Most people know that ‘forlorn hope’ was originally a military name for a desperate storming party (the enfants perdus of French), and that it is borrowed from Old Dutch verloren hoop, ‘lost heap’; also that ‘to curry favor’ is a meaningless corruption of a much earlier ‘to curry Favel,’ the latter word being the Old French Fauvel, the name of a fallow horse in a mediæval allegory, der fahle Hengst of German legend. But I doubt whether there are many who realize the fantastic change of form and meaning that has given us the expression ‘to take heart of grace.’ This elaboration of the simpler ‘to take heart’ is one of those grotesque and clumsy word-plays in which the fifteenth and sixteenth centuries delighted. A ‘hart of grease’ was a hart in prime condition, with the proper depth of fat upon his ribs. ‘Heart’ and ‘hart’ were originally spelled alike, a fact which perhaps helped to perpetuate this singularly pointless complex.

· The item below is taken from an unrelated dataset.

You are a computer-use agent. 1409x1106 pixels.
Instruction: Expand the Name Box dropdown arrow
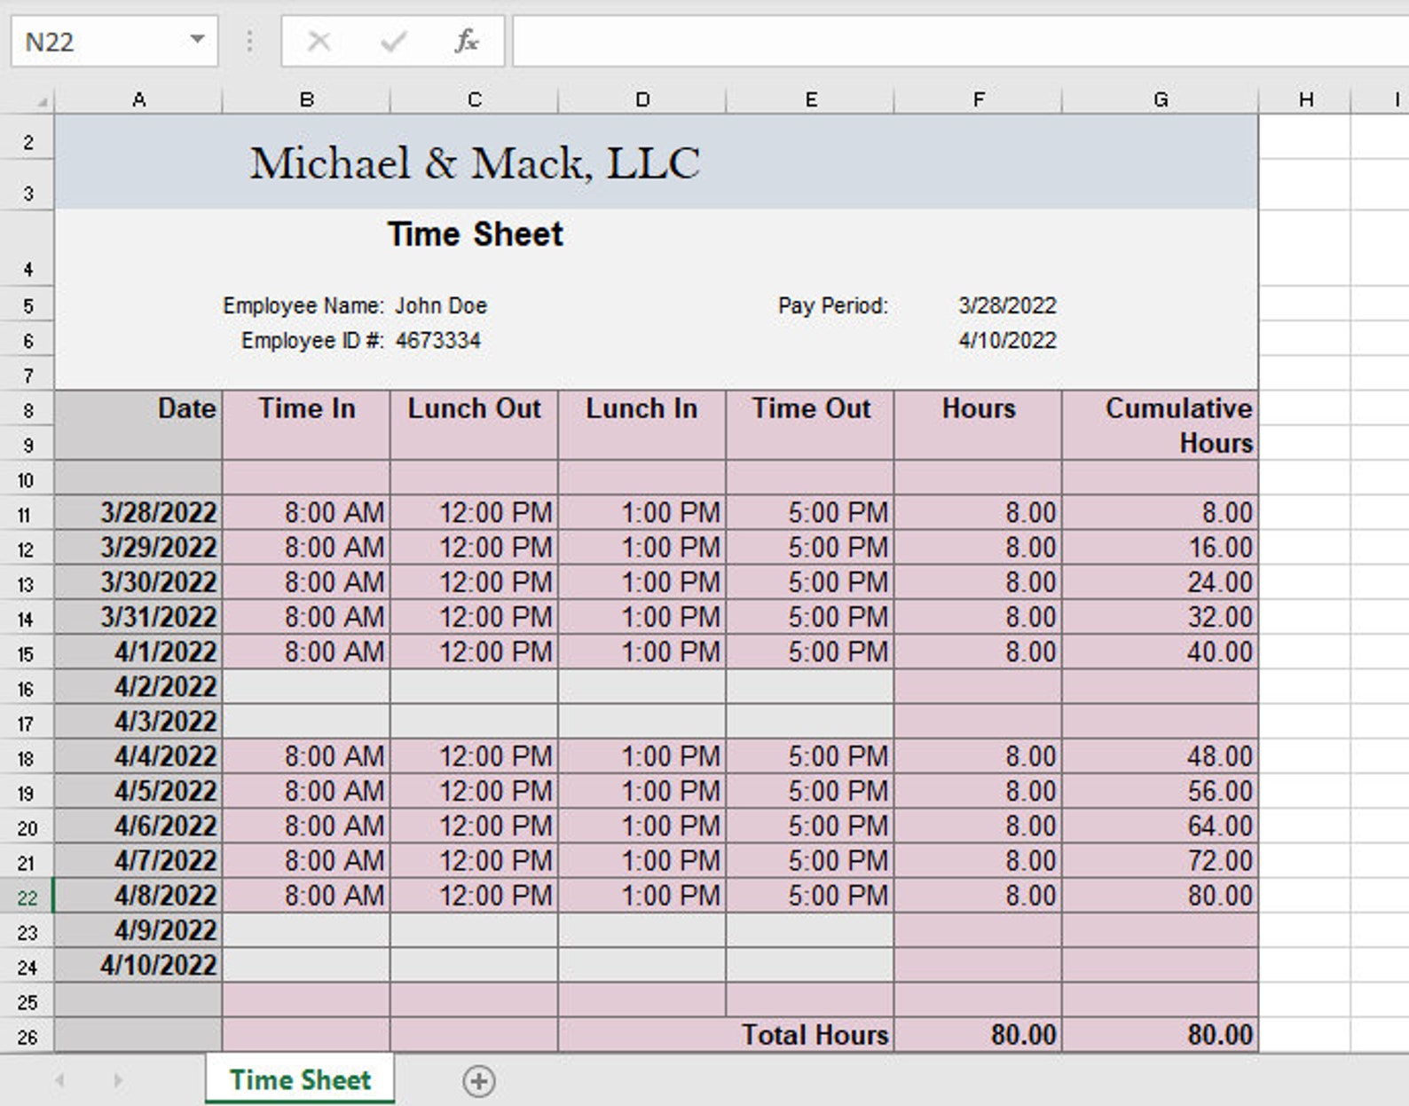pyautogui.click(x=197, y=40)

The Revised Version of the English Bible, published in 1884, shows that some of the most picturesque expressions in the language rest upon mistranslations. There can hardly be a phrase more full of awful boding than ‘the valley of the shadow of death,’ one of the many jewels which the Authorized Version inherited from Coverdale. It is true that the Revised Version preserves this reading, but the marginal note gives the alternative, and probably more correct, ‘valley of deep darkness.’ The early vernacular translations were based on the Vulgate and the Septuagint, both of which often misinterpret the Hebrew pointing. Thus ferrum pertransiit animam ejus was poetically rendered in the Prayer Book version of the Psalms ‘the iron entered into his soul.’ This is also the reading of the Great Bible (1539), while the Authorized Version and the Revised Version have the more prosaic ‘he was laid in (chains of) iron,’ which represents the Hebrew original, instead of the erroneous Vulgate. ‘Scapegoat’ was coined by Tyndale as a translation of the caper emissarius of the Vulgate. The Revised Version replaces this by the proper name ‘ Azazel,’ with the alternative rendering ‘dismissal.’ When one thinks of the absolute impossibility of expressing in any other way the idea contained in the picturesque ‘scapegoat,’ one is thankful that early textual interpretation of the Hebrew Scriptures was sometimes uncertain.